Odds of other substance use disorders were also higher among the CUD-documented group when compared to matched controls, as they had over 21 times the risk of having other substance use disorder diagnoses. As with mental health diagnoses, the CU-documented group was also at elevated risk for substance use disorder diagnoses, but not nearly as much as the CUD-documented group. Compared to CU-documented patients, CUD-documented patients were over five times as likely to have another substance use disorder diagnosis. These findings align with other research demonstrating associations between cannabis use, increased use of other substances, and increased risk for other substance use disorders [8, 16, 17, 38, 50, 51].

The significantly increased odds of HIV/AIDS diagnoses among CUD-documented patients—but not among CU-documented patients—is also notable. There is limited evidence showing cannabis can be effective for increasing appetite and decreasing weight loss associated with HIV/AIDS [13], though evidence on its long-term safety and impact on long-term AIDS-related morbidity and mortality is limited [52]. However, some research has found cannabis dependence is associated with lower adherence to antiretroviral therapy and increased HIV symptoms and medication side effects [53], so the high prevalence of HIV/AIDS among the CUD-documented group in this study is concerning. This finding aligns with previous research showing relatively high levels of frequent cannabis use among people living with HIV [54], and highlights the need to detect CUD among this population and provide them with effective counseling and support to help them manage their cannabis use [55].

Limitations

Several key limitations should be noted. First, the study drew data from one university health system, and may not be generalizable to other primary care populations in other regions or countries.
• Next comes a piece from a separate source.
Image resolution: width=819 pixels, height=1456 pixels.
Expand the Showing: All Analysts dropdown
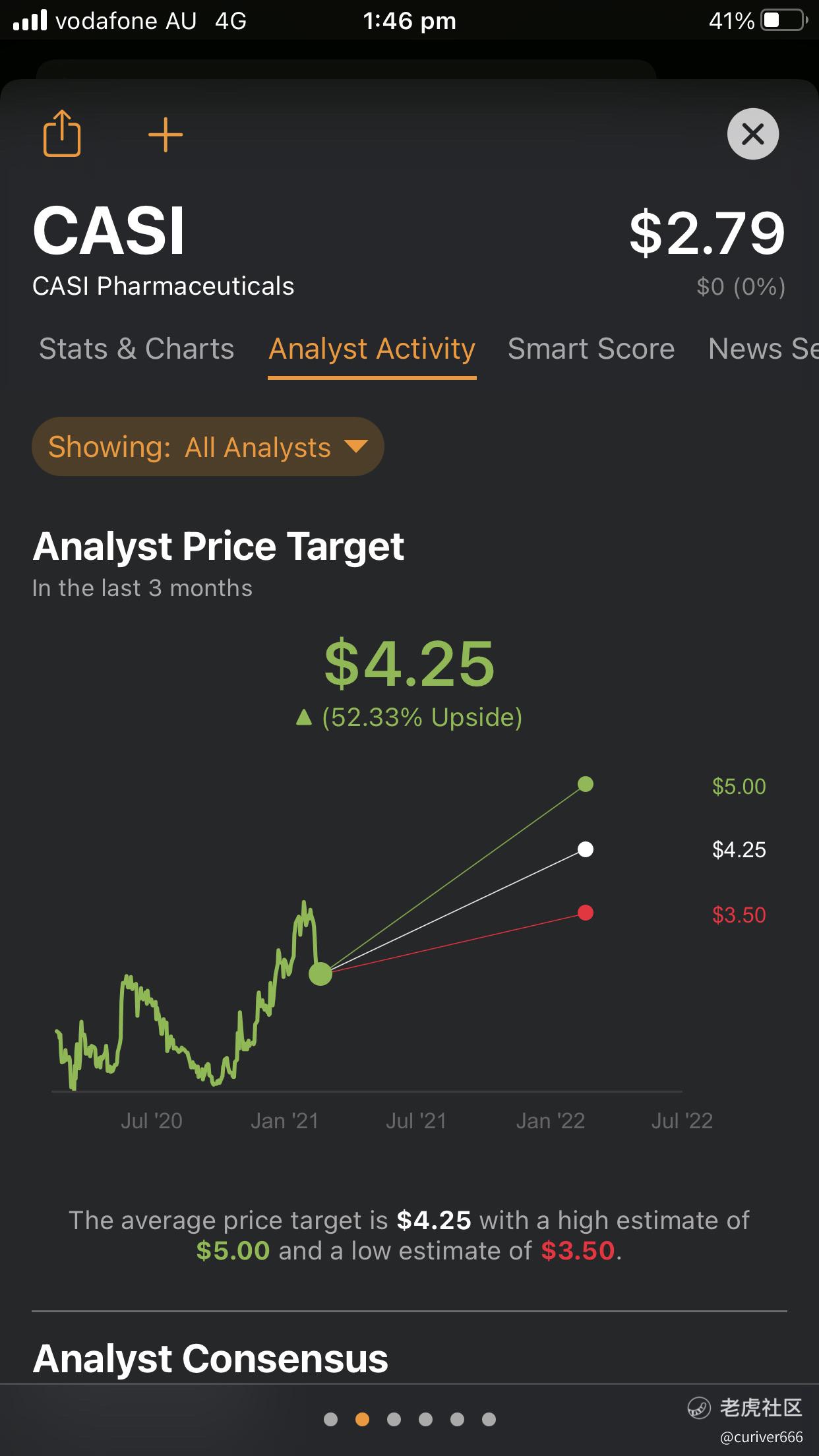click(208, 446)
Second, measures of CUD and CU documentation were extracted from EHRs that did not have specific questions prompting provider to elicit data concerning cannabis use. This could account for the low rates of CUD and CU documentation in the sample, and it is possible that CUD and CU were only noted either when patients mentioned cannabis, or when providers detected issues that prompted them to ask about substance use. Consequently, there is a good possibility that only patients with outward signs of cannabis use or who self-disclosed cannabis use were detected, and these patients may use cannabis more frequently or heavily than most patients who use the drug. Other studies have documented under-diagnosis of CUD in medical records in the absence of routine screening and assessments [32]. Study findings can be interpreted as supporting the associations between CUD and CU at a threshold level that merits documentation in medical records, and should be interpreted within this context.

Third, since the dataset only allowed for identification of CUD and CU documentation, the study does not include information concerning frequency of use, duration of use, quantities used, types of products used, or potencies of cannabis products consumed. This information would be needed in order to come to more precise conclusions concerning the relationship between cannabis and medical conditions. Despite these limitations, the medical records data used have several advantages, including the large and diverse population, standardized medical codes and detailed case notes, and accumulation of relevant diagnostic data over multiple visits.

Conclusions

This study highlights the relationship between cannabis use and cannabis use disorder documentation with other medical, mental health, and other substance use disorders in states where medical marijuana is legal. Given the strong associations of cannabis use and cannabis use disorder documentation with health problems—particularly those related to mental health, substance use, and HIV—it is important for healthcare providers in such jurisdictions to be prepared to identify cannabis use and cannabis use disorders, and address these comorbidities among these patients. Study findings also suggest the need for future research on optimal strategies for initiating discussion of cannabis use and its potential benefits and adverse effects with primary care patients, particularly those already known to have medical and behavioral health conditions.